3) Non-specific staining, bad staining, strange staining
Causes/Remedies
l) Improper fixation. Fix cells precisely according to the protocol. Do not let cells on coverlips dry at any stage during the procedure. This means being rapid, efficient and precise in removing most but not all the liquid covering the cells (leave just enough so that they are wet), and replacing with other buffer rapidly. Also, incubate the coverslips in humidified chambers. Make sure the methanol is cold and not hydrated, the paraformaldehyde is fresh and at correct concentration, and that all solutions contain all they are supposed to contain and nothing more or less. In addition, some antigens require a specific fixation protocol, otherwise they are not seen or the staining is very bad. For example, actin requires paraformaldehyde fixation. If you fix with methanol, staining will be horrible. So check before hand whether you can use any fixation or a specific fixation with that specific antigen, If in doubt, first use methanol fixation, then repeat with paraformaldehyde (or others). The batch and quality and concentration of Triton is very important. The pH of the paraformaldehyde solution is also very important.
m) Improper staining or washing. Use appropriate antibodies at appropriate dilutions. Incubate with first or secondary antibodies for the appropriate length of time.
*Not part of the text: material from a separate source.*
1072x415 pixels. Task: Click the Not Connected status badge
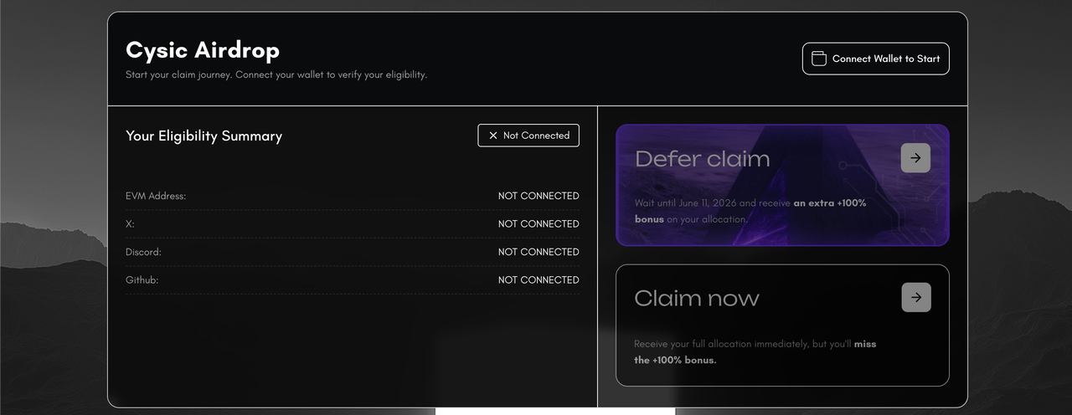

It’s better to shorten than to lengthen incubation times. So, keep incubation with primary and secondary antibodies between 20-60 minutes (depending on temperature) and duration of washes between 5-15 min.
4) Good areas/bad areas in the slide.
Causes/Remedies
n) Partial drying of coverslips. Make sure no part of the coverslip is dried during any step. Most often, this problem is caused when coverslips are partially dried during incubation with first or secondary antibody (coverslips not flat, air bubbles). Make sure there are no air bubbles between cells and antibody solution, and the coverslips are horizontal, flush with the support, in a humidified atmosphere.
o) Improper mounting . When mounting coverslip on slide using mounting medium, make sure there are no air bubbles in the droplet of mounting medium. Make sure that coverslips is gently pushed towards slide to remove excess mounting medium or air droplets.